WORKING DATA
***
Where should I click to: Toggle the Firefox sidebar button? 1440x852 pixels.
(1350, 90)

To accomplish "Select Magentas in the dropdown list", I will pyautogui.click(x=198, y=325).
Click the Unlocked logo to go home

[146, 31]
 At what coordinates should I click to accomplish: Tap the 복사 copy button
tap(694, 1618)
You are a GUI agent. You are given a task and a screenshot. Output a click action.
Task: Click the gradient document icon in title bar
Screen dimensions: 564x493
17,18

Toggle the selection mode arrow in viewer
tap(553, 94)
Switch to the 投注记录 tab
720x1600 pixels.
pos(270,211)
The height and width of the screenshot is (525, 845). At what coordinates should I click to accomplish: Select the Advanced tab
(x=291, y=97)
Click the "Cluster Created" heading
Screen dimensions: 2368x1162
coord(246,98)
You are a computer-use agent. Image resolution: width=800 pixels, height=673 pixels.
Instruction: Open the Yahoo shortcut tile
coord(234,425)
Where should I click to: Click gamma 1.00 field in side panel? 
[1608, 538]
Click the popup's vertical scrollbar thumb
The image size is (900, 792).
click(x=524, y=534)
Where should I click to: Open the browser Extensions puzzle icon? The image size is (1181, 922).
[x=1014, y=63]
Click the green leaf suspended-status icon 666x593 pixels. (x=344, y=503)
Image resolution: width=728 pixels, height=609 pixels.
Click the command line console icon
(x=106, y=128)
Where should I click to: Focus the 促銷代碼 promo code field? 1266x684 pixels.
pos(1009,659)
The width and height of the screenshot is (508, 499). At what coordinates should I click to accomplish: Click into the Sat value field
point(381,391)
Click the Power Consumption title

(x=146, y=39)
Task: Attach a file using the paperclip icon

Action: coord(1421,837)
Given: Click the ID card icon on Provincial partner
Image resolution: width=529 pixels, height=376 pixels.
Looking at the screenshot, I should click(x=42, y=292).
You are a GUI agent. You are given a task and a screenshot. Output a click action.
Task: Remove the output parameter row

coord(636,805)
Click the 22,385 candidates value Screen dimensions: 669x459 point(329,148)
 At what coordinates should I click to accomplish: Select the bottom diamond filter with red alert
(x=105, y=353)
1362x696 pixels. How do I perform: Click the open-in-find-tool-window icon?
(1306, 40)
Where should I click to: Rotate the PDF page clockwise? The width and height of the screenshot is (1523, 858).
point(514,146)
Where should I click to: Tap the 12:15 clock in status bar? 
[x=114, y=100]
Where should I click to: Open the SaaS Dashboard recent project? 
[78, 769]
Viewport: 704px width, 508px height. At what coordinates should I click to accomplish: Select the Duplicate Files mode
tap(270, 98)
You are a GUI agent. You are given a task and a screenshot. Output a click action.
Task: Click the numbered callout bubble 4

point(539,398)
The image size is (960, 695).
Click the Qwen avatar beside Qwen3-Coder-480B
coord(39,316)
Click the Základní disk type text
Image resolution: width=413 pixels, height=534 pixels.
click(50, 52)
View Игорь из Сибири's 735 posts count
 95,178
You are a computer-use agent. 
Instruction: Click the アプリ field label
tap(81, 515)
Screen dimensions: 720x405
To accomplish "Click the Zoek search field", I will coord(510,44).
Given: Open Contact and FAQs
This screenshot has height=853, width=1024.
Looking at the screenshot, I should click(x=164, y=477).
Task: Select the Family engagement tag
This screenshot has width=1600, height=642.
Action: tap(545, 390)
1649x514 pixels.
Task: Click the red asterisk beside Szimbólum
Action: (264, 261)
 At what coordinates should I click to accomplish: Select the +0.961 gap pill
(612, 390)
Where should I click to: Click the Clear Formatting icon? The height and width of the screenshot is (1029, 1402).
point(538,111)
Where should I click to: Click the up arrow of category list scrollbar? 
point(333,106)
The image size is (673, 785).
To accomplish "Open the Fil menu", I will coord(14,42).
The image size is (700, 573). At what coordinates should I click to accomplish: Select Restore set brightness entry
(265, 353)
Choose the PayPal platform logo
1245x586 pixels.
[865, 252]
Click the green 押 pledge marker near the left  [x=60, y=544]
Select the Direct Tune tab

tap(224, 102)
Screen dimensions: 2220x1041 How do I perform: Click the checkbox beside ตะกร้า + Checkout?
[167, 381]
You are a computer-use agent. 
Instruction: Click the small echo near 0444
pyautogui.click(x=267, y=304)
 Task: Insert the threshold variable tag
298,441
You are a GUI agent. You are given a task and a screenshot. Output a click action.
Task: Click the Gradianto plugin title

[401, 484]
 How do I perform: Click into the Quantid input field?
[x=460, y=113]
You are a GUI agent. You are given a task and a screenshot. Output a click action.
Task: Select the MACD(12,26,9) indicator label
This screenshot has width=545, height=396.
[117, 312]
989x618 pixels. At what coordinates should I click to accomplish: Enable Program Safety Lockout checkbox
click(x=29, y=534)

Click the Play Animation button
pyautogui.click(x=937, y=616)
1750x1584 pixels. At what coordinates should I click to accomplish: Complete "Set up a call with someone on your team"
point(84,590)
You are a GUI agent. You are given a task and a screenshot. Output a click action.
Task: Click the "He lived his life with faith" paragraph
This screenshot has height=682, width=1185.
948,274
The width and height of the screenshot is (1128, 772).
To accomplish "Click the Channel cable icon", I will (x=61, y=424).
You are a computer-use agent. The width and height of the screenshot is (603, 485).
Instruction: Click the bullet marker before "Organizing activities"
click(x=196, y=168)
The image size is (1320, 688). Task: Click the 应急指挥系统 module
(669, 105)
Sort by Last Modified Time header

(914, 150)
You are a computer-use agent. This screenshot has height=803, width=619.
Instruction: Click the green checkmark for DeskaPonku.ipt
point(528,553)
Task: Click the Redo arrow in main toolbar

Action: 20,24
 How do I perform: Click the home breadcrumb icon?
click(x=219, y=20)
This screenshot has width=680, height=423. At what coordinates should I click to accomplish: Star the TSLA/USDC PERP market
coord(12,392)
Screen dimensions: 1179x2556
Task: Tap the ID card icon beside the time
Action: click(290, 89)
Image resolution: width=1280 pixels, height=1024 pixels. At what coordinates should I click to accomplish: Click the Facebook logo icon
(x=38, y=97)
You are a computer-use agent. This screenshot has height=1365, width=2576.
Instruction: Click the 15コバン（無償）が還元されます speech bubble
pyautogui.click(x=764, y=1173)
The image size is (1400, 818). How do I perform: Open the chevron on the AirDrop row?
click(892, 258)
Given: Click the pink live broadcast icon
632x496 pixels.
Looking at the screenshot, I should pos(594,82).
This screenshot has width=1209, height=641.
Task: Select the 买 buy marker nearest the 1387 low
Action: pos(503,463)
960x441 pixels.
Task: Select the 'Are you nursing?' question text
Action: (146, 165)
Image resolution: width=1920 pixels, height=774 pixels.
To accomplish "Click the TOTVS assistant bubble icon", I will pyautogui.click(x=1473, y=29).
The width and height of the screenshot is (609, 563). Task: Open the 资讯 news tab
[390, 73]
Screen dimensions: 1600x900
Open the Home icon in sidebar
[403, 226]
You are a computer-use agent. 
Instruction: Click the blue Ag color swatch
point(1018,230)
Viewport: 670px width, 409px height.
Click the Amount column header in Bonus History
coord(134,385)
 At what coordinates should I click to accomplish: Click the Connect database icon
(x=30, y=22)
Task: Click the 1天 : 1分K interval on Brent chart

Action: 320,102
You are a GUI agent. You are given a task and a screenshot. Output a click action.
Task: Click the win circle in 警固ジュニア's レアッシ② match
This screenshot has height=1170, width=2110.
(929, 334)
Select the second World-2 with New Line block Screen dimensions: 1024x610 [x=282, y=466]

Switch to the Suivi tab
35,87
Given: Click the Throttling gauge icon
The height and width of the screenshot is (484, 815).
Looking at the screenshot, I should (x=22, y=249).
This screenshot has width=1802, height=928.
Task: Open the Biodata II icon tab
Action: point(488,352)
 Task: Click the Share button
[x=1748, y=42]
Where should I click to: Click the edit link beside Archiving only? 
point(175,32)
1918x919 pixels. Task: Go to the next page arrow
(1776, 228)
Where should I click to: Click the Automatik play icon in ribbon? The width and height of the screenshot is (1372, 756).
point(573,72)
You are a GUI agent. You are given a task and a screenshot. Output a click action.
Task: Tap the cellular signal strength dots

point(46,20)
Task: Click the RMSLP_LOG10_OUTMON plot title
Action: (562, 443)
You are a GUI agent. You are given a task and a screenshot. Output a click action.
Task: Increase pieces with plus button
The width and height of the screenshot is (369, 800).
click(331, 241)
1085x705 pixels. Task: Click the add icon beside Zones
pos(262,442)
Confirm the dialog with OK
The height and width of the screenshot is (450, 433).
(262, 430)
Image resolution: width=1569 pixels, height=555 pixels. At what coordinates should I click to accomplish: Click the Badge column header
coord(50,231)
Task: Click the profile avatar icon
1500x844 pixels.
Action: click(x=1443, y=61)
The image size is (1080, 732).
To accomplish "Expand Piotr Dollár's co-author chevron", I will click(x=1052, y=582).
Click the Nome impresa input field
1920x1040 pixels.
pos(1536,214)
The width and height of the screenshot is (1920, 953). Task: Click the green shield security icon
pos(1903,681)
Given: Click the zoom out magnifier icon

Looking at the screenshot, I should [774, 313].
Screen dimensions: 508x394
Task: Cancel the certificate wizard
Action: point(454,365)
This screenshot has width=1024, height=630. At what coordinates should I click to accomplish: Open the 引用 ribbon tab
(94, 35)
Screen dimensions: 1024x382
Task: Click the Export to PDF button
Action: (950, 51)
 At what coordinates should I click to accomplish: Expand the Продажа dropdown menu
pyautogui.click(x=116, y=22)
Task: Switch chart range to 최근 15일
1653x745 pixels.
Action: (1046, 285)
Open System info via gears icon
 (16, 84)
***
INSTRUCTIONS TO FOLLOW
Nothing before the line holding "Image resolution: width=1569" belongs in the answer. Repeat that line and the rest of the listing exactly.

FINISHED TASK
Image resolution: width=1569 pixels, height=555 pixels. At what coordinates should I click to accomplish: Click the Badge column header
coord(50,231)
Task: Click the profile avatar icon
1500x844 pixels.
Action: click(x=1443, y=61)
The image size is (1080, 732).
To accomplish "Expand Piotr Dollár's co-author chevron", I will click(x=1052, y=582).
Click the Nome impresa input field
1920x1040 pixels.
pos(1536,214)
The width and height of the screenshot is (1920, 953). Task: Click the green shield security icon
pos(1903,681)
Given: Click the zoom out magnifier icon

Looking at the screenshot, I should [774, 313].
Screen dimensions: 508x394
Task: Cancel the certificate wizard
Action: point(454,365)
This screenshot has width=1024, height=630. At what coordinates should I click to accomplish: Open the 引用 ribbon tab
(94, 35)
Screen dimensions: 1024x382
Task: Click the Export to PDF button
Action: (950, 51)
 At what coordinates should I click to accomplish: Expand the Продажа dropdown menu
pyautogui.click(x=116, y=22)
Task: Switch chart range to 최근 15일
1653x745 pixels.
Action: (1046, 285)
Open System info via gears icon
 (16, 84)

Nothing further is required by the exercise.